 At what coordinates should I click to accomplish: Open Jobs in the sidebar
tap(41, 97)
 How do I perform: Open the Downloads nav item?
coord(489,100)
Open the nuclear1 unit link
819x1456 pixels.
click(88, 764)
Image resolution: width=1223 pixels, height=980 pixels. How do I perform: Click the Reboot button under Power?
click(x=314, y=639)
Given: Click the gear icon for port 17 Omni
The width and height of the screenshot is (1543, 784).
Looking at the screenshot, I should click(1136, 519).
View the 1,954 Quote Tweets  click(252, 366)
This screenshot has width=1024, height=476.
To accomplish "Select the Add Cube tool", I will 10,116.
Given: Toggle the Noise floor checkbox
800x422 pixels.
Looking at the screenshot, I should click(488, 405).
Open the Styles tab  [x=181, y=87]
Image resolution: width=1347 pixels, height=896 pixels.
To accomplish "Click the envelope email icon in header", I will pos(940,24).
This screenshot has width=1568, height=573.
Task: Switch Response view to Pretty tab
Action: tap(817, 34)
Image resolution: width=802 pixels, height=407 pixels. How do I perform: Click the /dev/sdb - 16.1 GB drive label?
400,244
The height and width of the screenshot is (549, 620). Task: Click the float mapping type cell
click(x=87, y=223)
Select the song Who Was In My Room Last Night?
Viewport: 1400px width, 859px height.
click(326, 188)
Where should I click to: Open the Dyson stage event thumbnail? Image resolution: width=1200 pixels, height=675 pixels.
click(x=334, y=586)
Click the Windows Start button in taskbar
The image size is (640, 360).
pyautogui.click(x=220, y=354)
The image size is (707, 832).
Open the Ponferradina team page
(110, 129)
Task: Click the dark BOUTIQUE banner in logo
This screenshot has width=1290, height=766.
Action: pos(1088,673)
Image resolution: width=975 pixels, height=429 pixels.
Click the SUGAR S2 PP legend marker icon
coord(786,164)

+++

**Required action:**
Only the lines from the one with "Task: Click the dark BOUTIQUE banner in logo" through the final line above belong in the answer, each retyped exactly.

**Response:**
Task: Click the dark BOUTIQUE banner in logo
This screenshot has width=1290, height=766.
Action: pos(1088,673)
Image resolution: width=975 pixels, height=429 pixels.
Click the SUGAR S2 PP legend marker icon
coord(786,164)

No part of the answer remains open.